I was traveling for work most of last week, so it’s taken a few days (plus a really relaxing weekend) to feel like I’m caught back up on life. After five days crossing Thailand from East-to-West, I had my fill of amazing Thai food. I met a water buffalo in Sukothai, saw a sunset over Myanmar, and realized just how beautiful and diverse this country is.
I came home wanting homemade baked goods. Homemade baked goods with pumpkin – to be more precise. A few weeks ago I found this Pumpkin Cider Bread that was originally published in Gourmet magazine in 1991, and bookmarked it for the season’s first can of pumpkin. The recipe was only a paragraph long – came together in one bowl and, according to reviewers, stayed moist and soft for days after baking. Sounded pretty perfect.
And it was. I think that this may be the best pumpkin bread I’ve ever had.
I only ran into one issue when I bought something called “apple cider” at my local grocery store…

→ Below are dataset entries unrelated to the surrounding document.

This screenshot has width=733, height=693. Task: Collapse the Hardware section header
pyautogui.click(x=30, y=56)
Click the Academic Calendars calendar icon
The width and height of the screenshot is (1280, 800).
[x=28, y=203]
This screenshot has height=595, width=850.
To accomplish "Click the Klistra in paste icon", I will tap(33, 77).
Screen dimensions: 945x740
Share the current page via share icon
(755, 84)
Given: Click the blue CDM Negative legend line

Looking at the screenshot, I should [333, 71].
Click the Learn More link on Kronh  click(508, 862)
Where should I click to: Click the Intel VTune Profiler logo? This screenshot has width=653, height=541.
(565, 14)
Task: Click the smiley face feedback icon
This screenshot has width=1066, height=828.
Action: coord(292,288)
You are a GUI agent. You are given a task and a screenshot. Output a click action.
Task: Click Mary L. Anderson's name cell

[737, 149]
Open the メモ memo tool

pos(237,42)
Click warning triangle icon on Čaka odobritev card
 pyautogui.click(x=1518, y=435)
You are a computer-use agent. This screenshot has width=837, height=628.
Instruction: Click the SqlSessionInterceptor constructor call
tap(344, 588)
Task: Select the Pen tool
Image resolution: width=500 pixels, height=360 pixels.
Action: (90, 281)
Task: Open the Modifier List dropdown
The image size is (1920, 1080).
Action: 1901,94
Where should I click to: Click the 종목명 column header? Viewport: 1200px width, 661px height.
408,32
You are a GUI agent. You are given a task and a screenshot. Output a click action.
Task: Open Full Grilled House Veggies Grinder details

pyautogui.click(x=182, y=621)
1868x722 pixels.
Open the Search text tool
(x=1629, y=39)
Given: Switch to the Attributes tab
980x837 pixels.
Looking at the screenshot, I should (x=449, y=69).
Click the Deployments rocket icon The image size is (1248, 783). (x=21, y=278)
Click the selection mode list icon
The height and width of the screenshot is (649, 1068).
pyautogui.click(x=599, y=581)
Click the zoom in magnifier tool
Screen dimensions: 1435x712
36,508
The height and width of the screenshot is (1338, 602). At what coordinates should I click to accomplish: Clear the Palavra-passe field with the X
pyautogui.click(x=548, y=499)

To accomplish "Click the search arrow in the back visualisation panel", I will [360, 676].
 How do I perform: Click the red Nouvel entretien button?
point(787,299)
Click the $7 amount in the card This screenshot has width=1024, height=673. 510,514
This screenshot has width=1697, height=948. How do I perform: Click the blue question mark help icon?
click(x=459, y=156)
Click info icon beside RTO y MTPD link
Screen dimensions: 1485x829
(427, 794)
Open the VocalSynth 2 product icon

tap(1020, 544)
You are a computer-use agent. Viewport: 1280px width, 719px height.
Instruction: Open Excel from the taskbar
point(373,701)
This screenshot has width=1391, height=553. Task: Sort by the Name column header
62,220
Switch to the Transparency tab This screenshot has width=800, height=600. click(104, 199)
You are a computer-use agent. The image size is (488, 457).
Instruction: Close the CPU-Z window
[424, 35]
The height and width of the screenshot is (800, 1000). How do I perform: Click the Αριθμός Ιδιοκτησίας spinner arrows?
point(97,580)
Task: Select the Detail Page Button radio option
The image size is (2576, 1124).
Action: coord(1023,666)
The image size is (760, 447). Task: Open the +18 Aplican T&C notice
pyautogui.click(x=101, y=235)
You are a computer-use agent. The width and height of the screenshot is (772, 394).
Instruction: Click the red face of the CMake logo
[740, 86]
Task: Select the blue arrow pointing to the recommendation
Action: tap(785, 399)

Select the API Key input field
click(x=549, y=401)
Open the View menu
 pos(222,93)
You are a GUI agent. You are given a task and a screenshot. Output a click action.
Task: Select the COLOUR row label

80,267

…only to get home and discover that it was just apple juice mixed with pomegranate juice.
I scrapped the apple cider altogether and used plain apple juice with great results. The only time-consuming aspect of the recipe calls for you to reduce the apple cider (or juice, if you live in Thailand) on the stovetop, but it’s worth taking that extra step. It concentrates the flavor down and is a sweet, fruity complement to the pumpkin.
- 1 cup apple cider
- 1 cup canned pumpkin purée
- 2 large eggs
- ¼ cup vegetable oil
- ¾ cup firmly packed light brown sugar
- 2 tablespoons freshly grated orange zest
- 2 cups all-purpose flour
- 2 teaspoons baking powder
- ½ teaspoon salt
- ¼ teaspoon baking soda
- ¼ teaspoon ground mace
- ¼ teaspoon cinnamon
- ⅛ teaspoon ground cloves
- Preheat the oven to 350°F. Generously grease an 8½-by 4½-inch loaf pan with butter.
- In a saucepan boil the cider until it is reduced to about ¼ cup and let it cool. In a bowl whisk together well the pumpkin purée, the eggs, the oil, the brown sugar, the zest, and the reduced cider. Into the bowl sift together the flour, the baking powder, the salt, the baking soda, the mace, the cinnamon, and the cloves, and stir the batter until it is just combined. Transfer the batter to the prepared loaf pan and bake for 45-60 minutes, or until a tester comes out clean. (Note: Check the bread at about 35 minutes and cover with foil for the remainder of baking time if the surface has begun to brown.) Let the bread cool in the pan before serving.